No single book or group of books will teach you about the Holocaust, what happened when the Germans decided to cleanse the earth of Jews and Gypsies and Poles and Gays and the people the Germans considered mules or subhumans or devils.

My mother spent 3 years in the concentration camps in Germany. When I would ask her what it was like, she would just say, “If they give you bread, eat it. If they beat you, run away.” Unsatisfied, I would press her for more, and when she would finally give in and speak, all she would say was, “You weren’t there. You will never understand.”

So where does that leave you and me, who weren’t in the camps, who will never know what it was like?

It leaves us wondering and asking questions and looking for the answers wherever we can find them. It leaves us reading books by those who survived, great writers like Primo Levi and Elie Wiesel and Viktor Frankel and Wladyslaw Szpilman and Olga Lengyel.
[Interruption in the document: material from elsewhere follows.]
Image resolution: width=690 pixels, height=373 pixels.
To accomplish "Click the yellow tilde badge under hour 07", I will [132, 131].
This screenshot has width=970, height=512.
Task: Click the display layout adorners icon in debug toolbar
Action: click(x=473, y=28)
And it leaves us reading books by writers who have somehow listened to the voices of those who survived and in those voices heard something that allows them to continue the legacy of those who survived and wrote about it.

Christopher Kuhl is such a writer.

Like the best of them – contemporary poets like Charles Fishman, William Heyen, and Cyrus Cassells – Christopher Kuhl blends stark moments of misery and death with a poetic vision that gives those moments an intensity that we will never forget.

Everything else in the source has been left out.